■ Required action ■
Using the data that follows, output only the lines from the line with "Filter layers by type layers T icon" up to and including the line with "Click the red 'micro' label in k8s-01", exactly, leaving pictures aside.

■ Dataset content ■
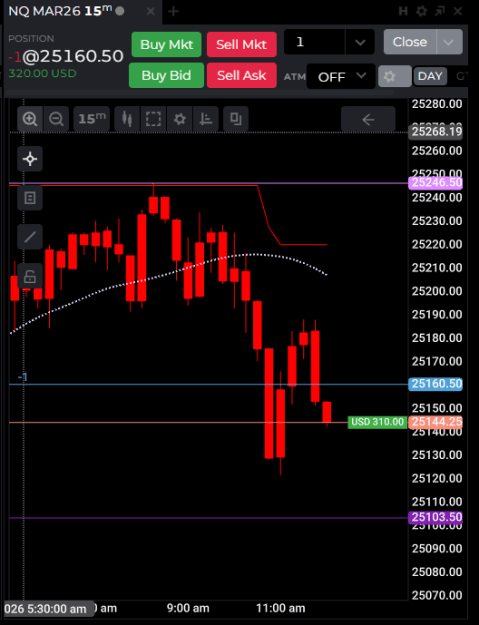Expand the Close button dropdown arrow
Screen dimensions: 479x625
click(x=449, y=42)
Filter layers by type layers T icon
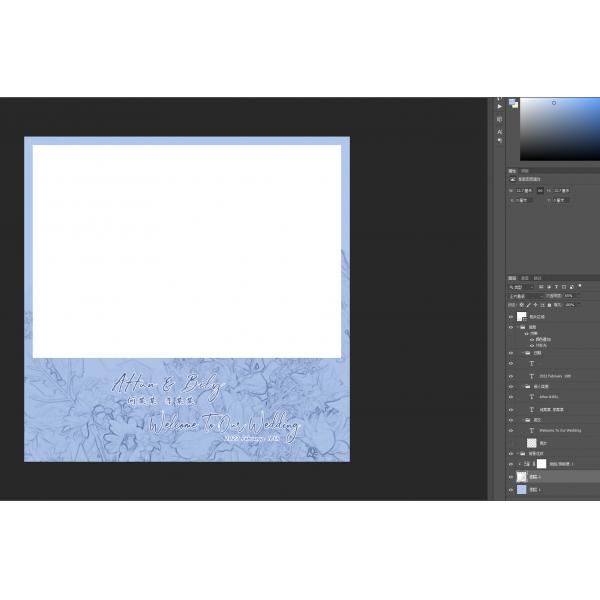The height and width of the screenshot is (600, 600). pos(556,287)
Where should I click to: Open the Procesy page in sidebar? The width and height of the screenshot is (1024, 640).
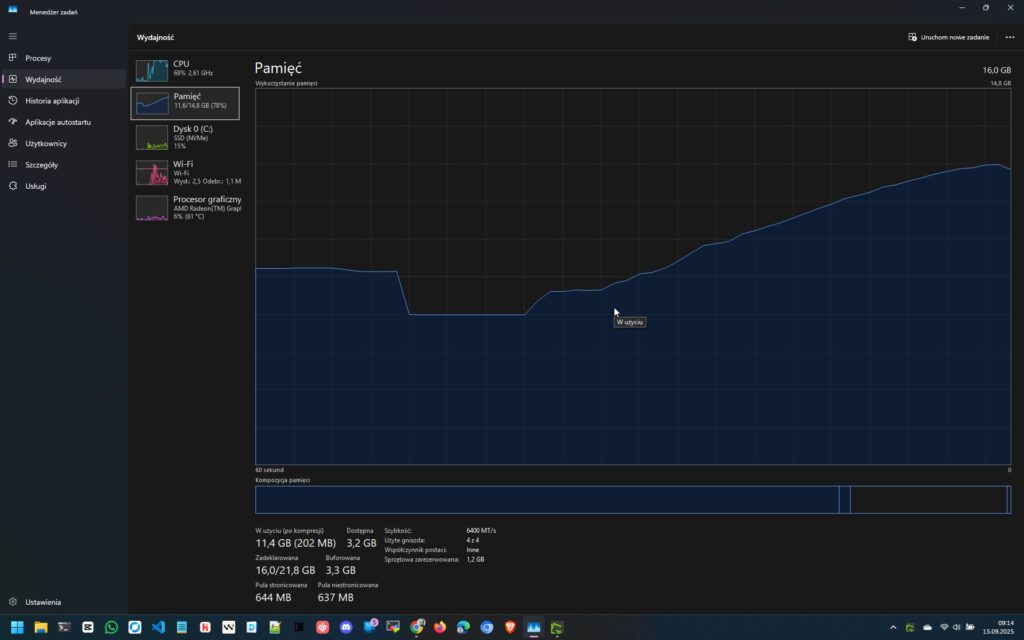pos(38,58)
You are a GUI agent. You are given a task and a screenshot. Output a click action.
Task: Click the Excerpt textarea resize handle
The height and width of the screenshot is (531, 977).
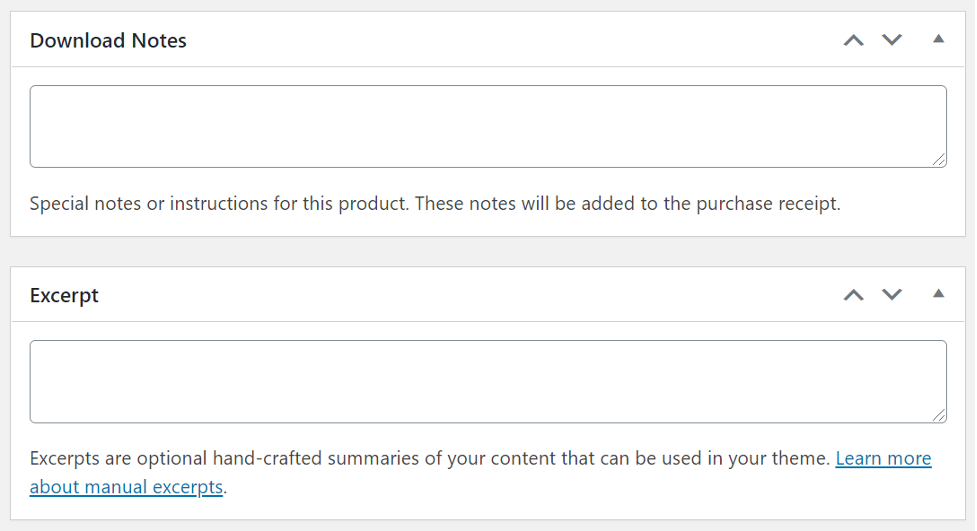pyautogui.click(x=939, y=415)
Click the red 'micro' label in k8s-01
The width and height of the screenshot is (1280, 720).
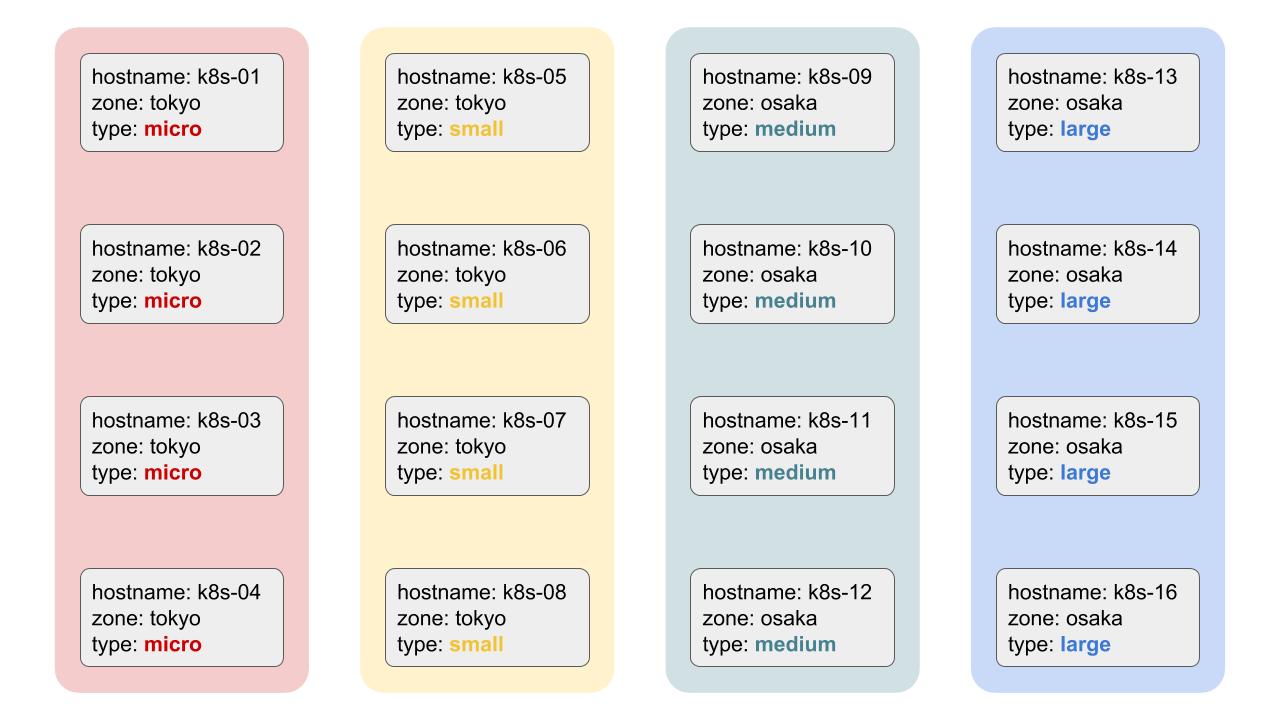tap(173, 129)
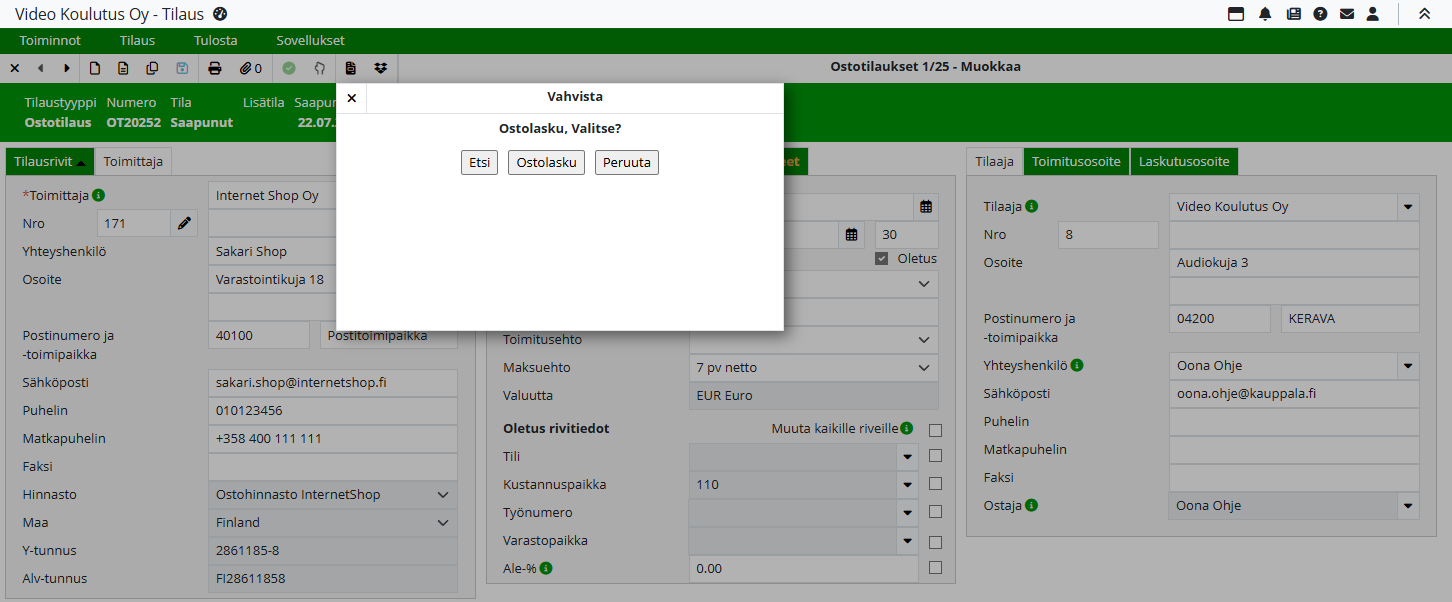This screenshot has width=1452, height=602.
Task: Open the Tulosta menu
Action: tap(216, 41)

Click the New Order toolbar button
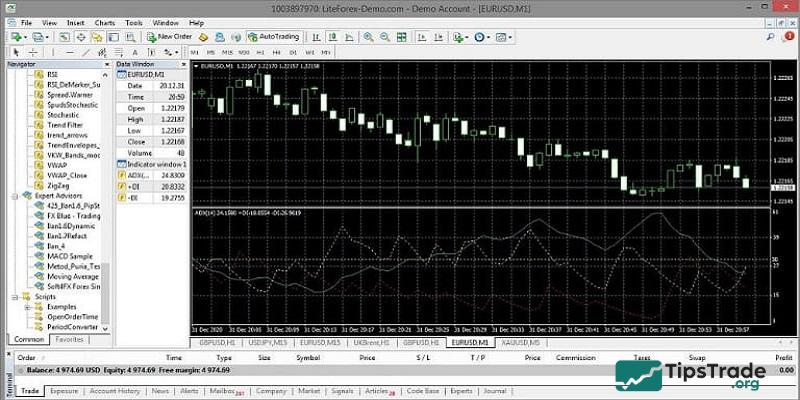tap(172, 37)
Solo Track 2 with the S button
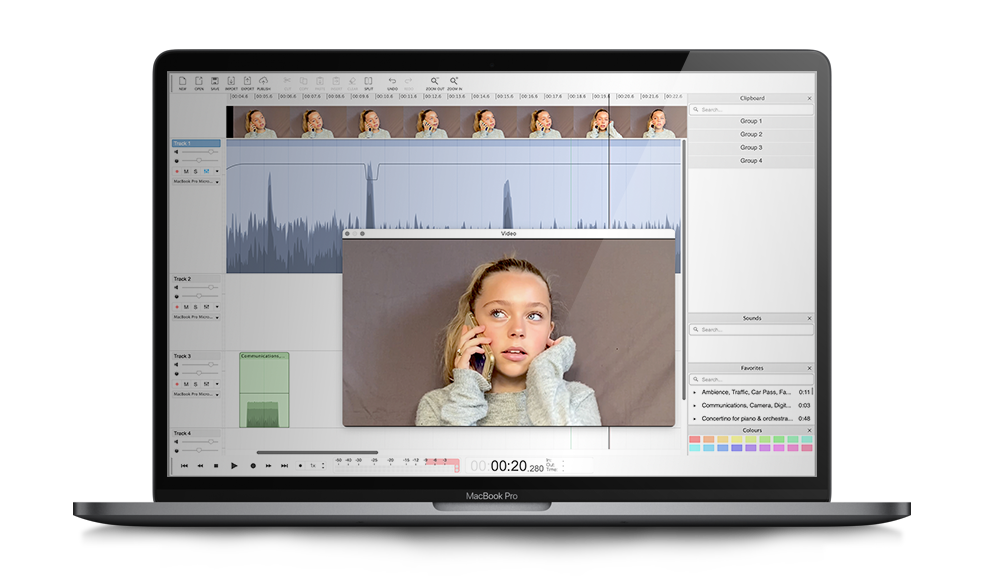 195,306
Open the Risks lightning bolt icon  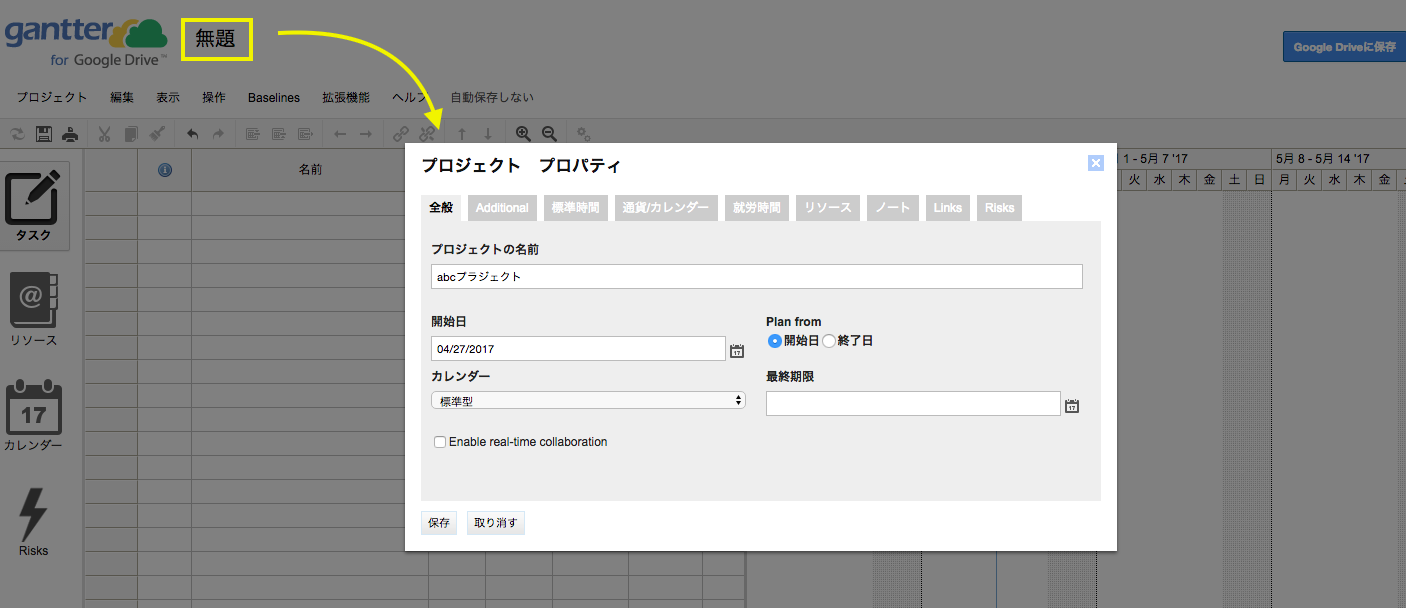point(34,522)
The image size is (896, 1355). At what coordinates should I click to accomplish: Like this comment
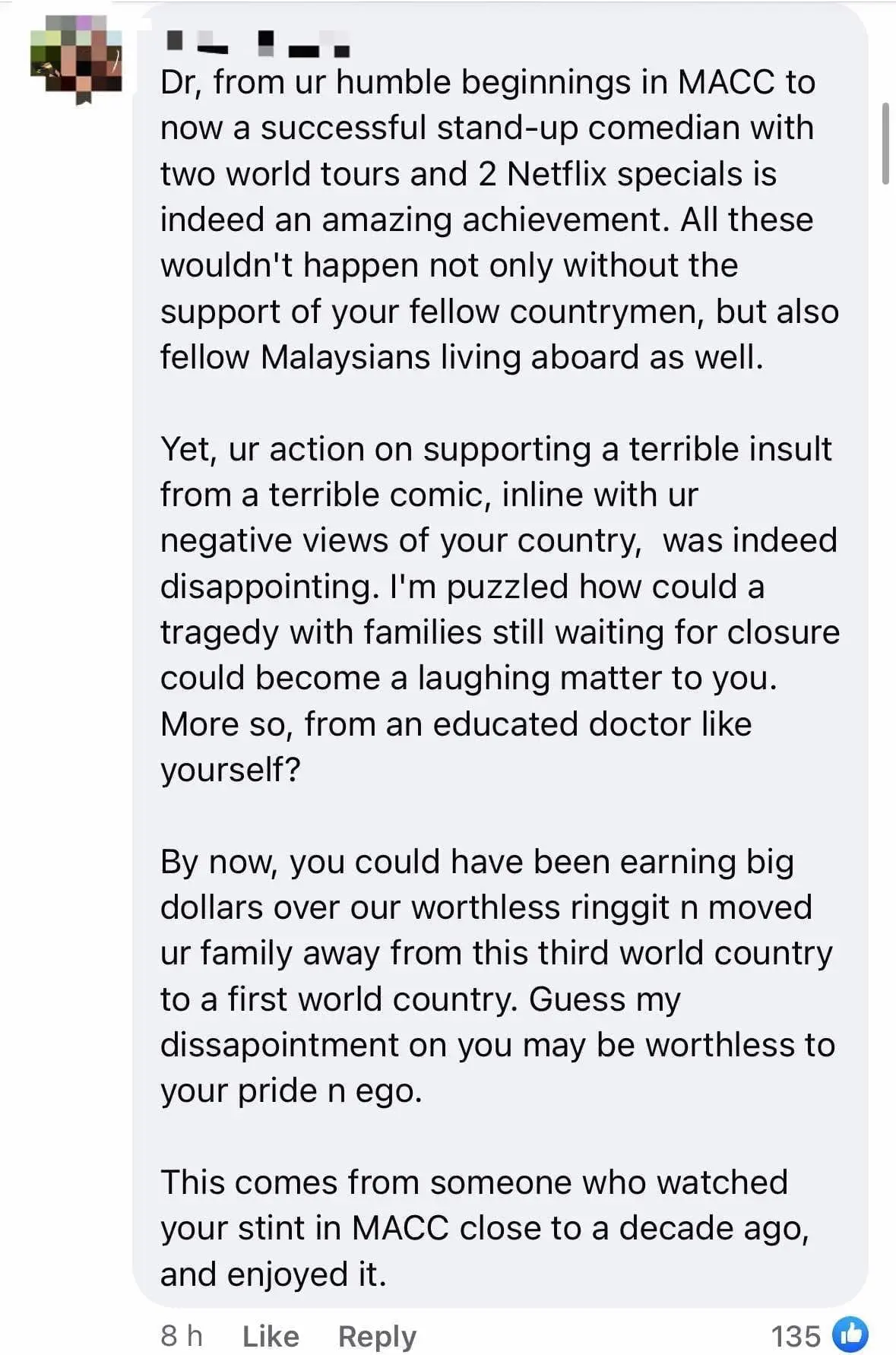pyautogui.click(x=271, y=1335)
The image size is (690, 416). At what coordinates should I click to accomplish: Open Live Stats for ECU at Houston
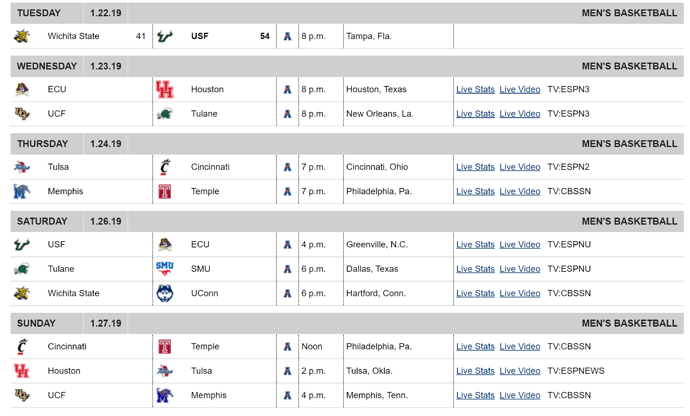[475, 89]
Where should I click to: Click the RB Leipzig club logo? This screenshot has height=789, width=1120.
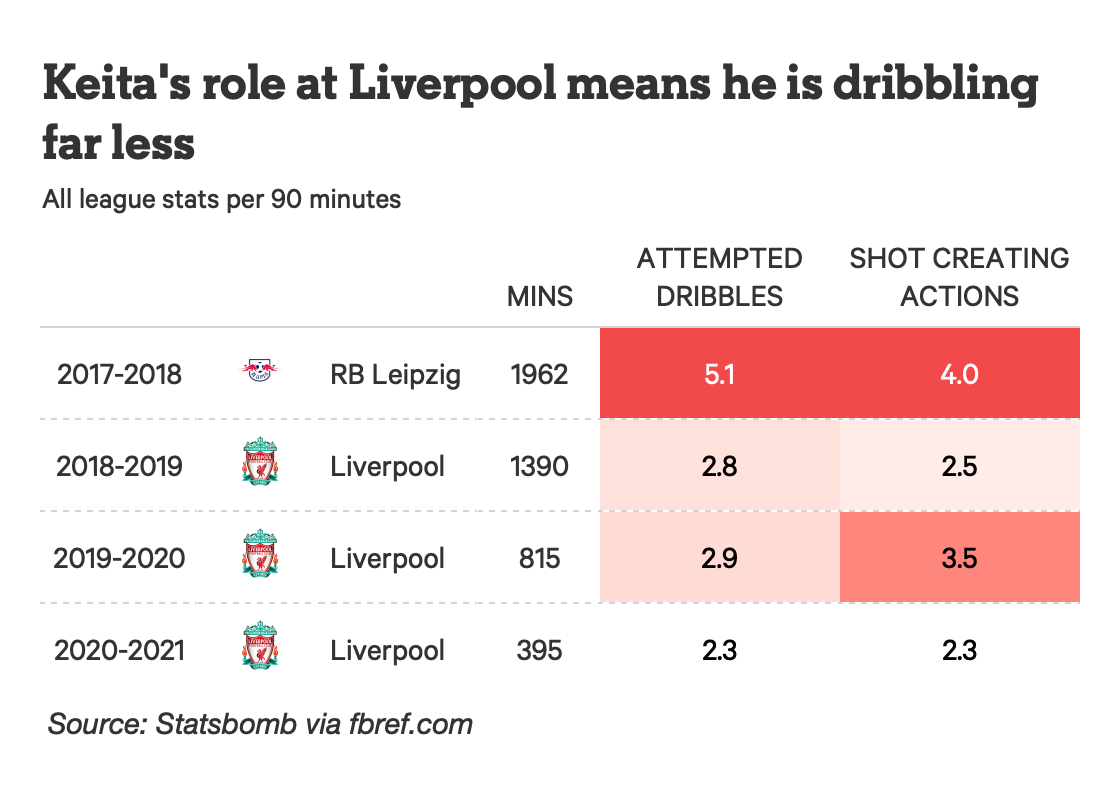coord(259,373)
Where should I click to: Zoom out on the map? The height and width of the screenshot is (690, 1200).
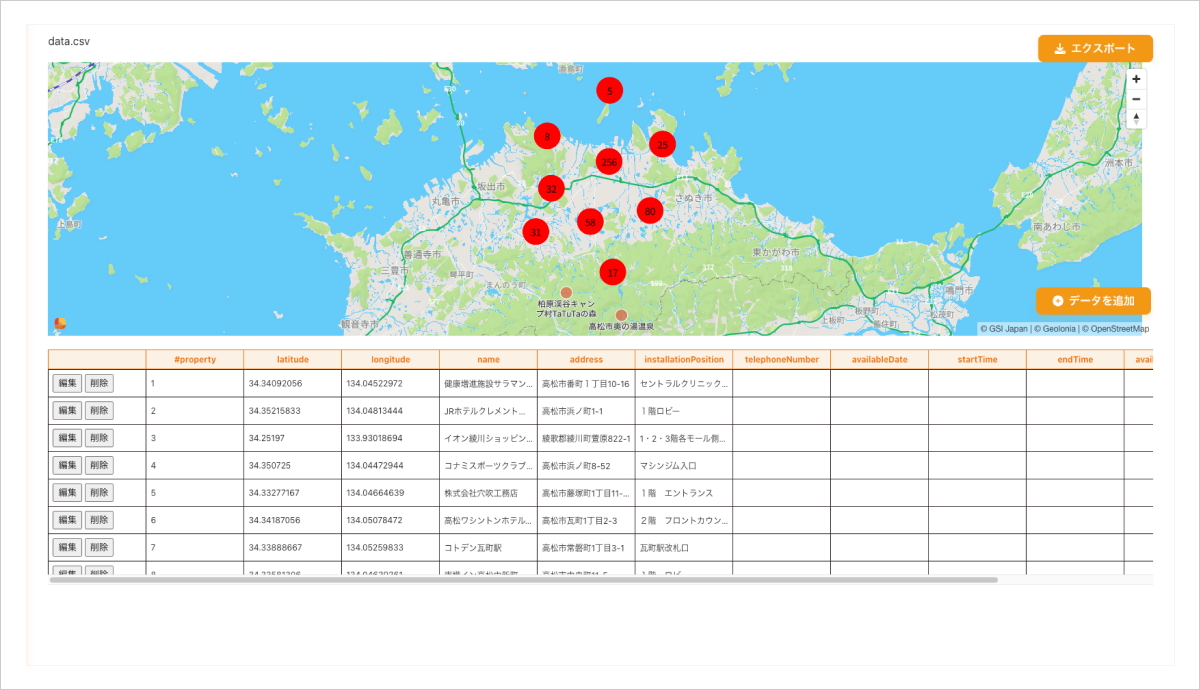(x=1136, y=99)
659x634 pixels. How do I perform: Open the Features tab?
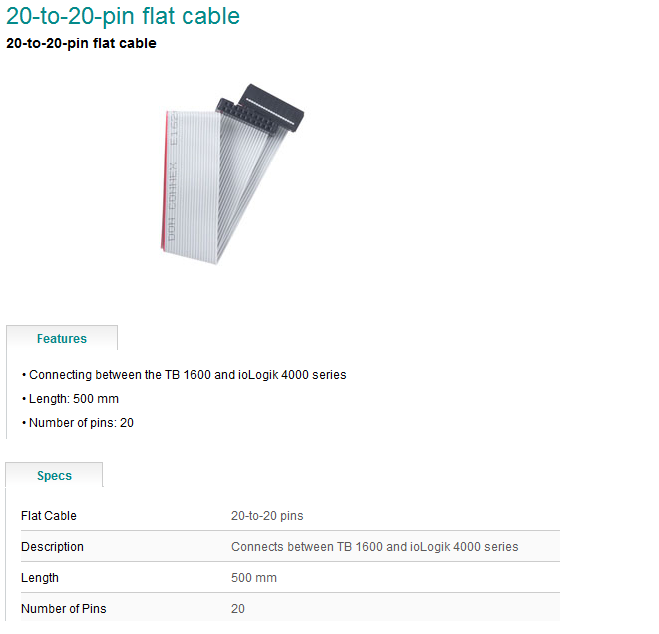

■ Your solution ■
Filter layers by type layers T icon
The height and width of the screenshot is (600, 600). pos(556,287)
Where should I click to: Open the Procesy page in sidebar? The width and height of the screenshot is (1024, 640).
pos(38,58)
You are a GUI agent. You are given a task and a screenshot. Output a click action.
Task: Click the Excerpt textarea resize handle
The height and width of the screenshot is (531, 977).
pyautogui.click(x=939, y=415)
Click the red 'micro' label in k8s-01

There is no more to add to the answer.